*PROBLEM*
Among the records below, find each line bearing the word "agent" and copy it.

*DATA*
--*--

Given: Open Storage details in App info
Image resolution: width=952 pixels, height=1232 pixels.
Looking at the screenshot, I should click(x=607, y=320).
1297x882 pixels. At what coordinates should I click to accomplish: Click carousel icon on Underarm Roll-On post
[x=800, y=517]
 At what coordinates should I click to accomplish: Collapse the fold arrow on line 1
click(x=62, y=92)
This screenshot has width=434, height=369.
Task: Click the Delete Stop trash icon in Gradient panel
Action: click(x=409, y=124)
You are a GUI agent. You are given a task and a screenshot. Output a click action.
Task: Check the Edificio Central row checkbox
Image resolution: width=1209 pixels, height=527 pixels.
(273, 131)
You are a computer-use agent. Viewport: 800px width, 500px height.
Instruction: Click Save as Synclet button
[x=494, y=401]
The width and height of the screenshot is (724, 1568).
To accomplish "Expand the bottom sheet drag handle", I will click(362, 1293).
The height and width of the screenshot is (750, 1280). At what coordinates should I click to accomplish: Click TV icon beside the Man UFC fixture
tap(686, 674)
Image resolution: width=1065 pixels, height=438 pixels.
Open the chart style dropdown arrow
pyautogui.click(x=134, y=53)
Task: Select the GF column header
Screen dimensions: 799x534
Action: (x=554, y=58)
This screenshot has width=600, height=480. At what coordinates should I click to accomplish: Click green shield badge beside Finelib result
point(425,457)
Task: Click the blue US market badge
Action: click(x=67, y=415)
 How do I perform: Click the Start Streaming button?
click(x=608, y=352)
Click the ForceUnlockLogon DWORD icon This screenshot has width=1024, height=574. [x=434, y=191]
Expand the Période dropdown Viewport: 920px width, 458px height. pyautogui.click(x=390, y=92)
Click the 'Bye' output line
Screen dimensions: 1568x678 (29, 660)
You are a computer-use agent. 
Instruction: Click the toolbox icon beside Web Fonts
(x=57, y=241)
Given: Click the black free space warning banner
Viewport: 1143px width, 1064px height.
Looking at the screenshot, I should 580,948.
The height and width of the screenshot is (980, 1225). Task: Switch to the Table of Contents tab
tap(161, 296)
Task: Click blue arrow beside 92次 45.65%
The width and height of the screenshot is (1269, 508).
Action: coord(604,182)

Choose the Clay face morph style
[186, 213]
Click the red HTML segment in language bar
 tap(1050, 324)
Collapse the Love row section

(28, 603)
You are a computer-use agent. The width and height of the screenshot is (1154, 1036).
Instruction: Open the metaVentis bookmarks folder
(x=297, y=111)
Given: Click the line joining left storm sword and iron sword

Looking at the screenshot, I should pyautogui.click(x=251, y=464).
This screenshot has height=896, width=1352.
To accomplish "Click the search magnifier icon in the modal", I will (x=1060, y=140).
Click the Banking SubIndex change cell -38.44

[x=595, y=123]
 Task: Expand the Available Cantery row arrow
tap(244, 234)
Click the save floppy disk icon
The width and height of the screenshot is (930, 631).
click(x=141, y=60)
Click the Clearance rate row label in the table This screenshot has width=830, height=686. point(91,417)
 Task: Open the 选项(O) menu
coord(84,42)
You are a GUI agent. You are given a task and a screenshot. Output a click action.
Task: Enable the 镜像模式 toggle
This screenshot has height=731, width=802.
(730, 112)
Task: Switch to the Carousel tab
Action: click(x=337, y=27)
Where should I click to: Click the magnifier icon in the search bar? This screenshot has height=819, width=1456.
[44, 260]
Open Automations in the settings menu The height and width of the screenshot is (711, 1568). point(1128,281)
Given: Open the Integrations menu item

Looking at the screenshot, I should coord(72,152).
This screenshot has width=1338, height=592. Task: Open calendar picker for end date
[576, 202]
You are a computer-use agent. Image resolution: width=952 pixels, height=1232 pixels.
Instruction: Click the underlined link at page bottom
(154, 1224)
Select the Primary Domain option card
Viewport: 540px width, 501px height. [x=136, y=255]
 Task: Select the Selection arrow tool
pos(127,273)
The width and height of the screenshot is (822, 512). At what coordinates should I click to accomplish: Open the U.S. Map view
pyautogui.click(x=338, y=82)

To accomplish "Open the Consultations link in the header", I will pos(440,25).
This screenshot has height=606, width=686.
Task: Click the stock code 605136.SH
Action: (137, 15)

--*--

*ANSWER TO THIS PROBLEM*
You are a GUI agent. You are given a task and a screenshot. Output a click action.
You are a computer-use agent. Viewport: 800px width, 500px height.
You are a computer-use agent. 
You are a computer-use agent. The width and height of the screenshot is (1154, 1036).
You are a GUI agent. You are given a task and a screenshot. Output a click action.
You are a computer-use agent. Image resolution: width=952 pixels, height=1232 pixels.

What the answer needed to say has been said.